Picking projects and setting up AWS EC2

Filed under: data
September 8, 2015

Second day! Some talks about picking DE projects. It can be breadth first, meaning a creative coverage of all the open source software available; or depth first, which is focused on just one (maybe two).

Advice

How much data is enough? Not a great way to think about it cuz problems vary. Good data could be more than what can be run on a single computer.
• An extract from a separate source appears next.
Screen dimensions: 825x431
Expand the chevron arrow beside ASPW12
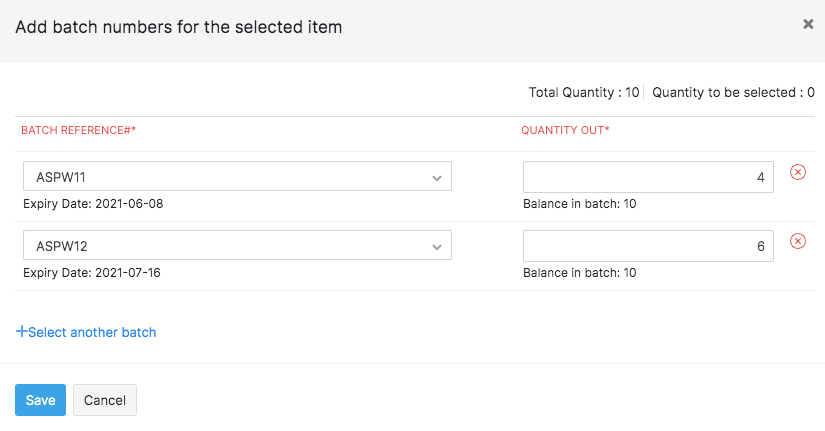pos(437,247)
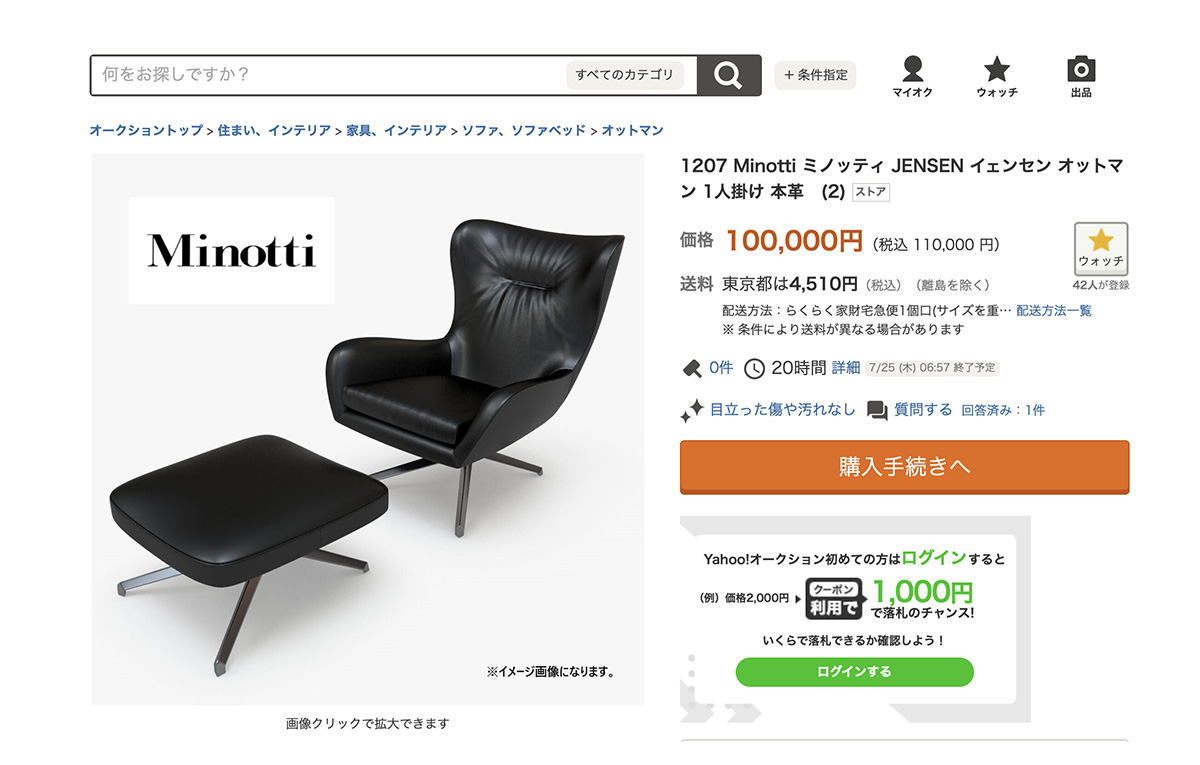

If you need a distributed computing cluster, then that’s a good sign of “big data”.
backpressure can happen when a backlog takes up too much memory and makes your system crash
batch processing is easier than realtime to produce

Project management software

We’re invited to use Trello to manage our projects.

Screenshot from [@jofi](https://gist.github.com/jofi/6029000)

Server setup!

We spent the day creating our EC2 instances and installing hadoop.

Day #2 - setting up our AWS instances with Hadoop #insightfellows #aws #hadoop #bigdata

A photo posted by Katy Chuang, PhD (@katychuang.nyc) on Sep 9, 2015 at 11:50am PDT

The schedule for the DE program looks generally like this for a weekly breakdown.

Week 1: Choose project, learn tech
Week 2: MVP
Week 3: Scaling Project
Week 4: Perfecting Project
Week 5-7: Presenting Project
Week 8: Interviews

Imagine, by the end of the 2nd week we would have most of our software installed and data formatted. Heigh-ho off to work we go!

~*~

In the afternoon we had a visit from Hilary Mason, she told us her journey into data science and her work. A few of the things she mentioned;

Stats is a world of probabilities, whereas devops is a world of absolutes.
Communication skills are great to have; so is empathy.
It helps to be able to write deployable code
Data science problems can vary
It’s important to be cognizant of ethical concerns

It’s great to hear someone speak about inclusivity and focusing on soft skills. Muy importante!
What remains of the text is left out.